123: GreyBeards talk data analytics with Sean Owen, Apache Spark committee/PMC member & Databricks, lead data scientist

The GreyBeards move up the stack this month with a talk on big data and data analytics with Sean Owen (@sean_r_owen), Data Science lead at Databricks and Apache Spark committee and PMC member. The focus of the talk was on Apache Spark.

Spark is an Apache Software Foundation open-source data analytics project and has been up and running since 2010. Sean is a long time data scientist and was extremely knowledgeable about data analytics, data science and the role that Spark has played in the analytics ecosystem. Listen to the podcast to learn more.

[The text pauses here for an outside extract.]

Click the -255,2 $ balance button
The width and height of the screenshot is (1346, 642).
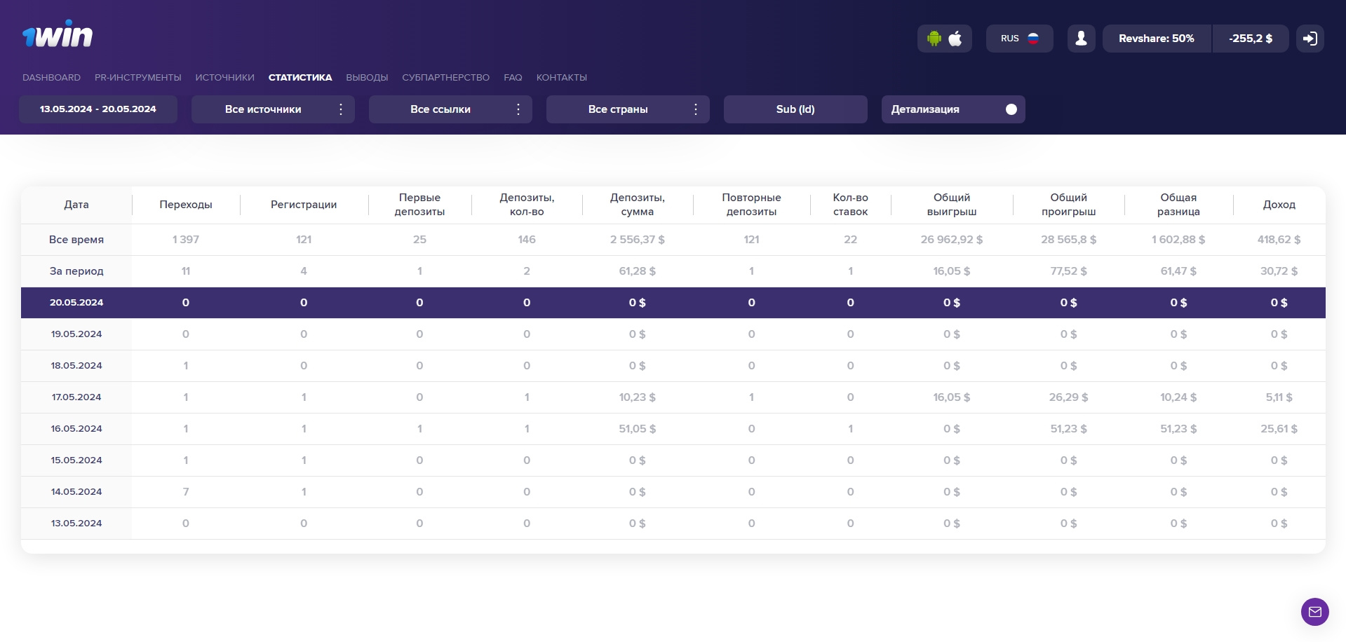(1250, 39)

Spark is not an infrastructure solution as much as an application framework. It’s seems to be a data analytics solution specifically designed to address Hadoops shortcomings. At the moment, it has replaced Hadoop and become the go to solution for data analytics across the world. Essentially, Spark takes data analytic tasks/queries and runs them, very quickly against massive data sets.

Spark takes analytical tasks or queries and splits them up into stages that are run across a cluster of servers. Spark can use many different cluster managers (see below) to schedule stages across worker nodes attempting to parallelize as many as possible.

Spark has replaced Hadoop mainly because it’s faster and has a better, easier to use API. Spark was written in Scala which runs on JVM, but its API supports SQL, Java, R (R on Spark) and Python (PySpark). The latter two have become the defacto standard languages for data science and AI, respectively.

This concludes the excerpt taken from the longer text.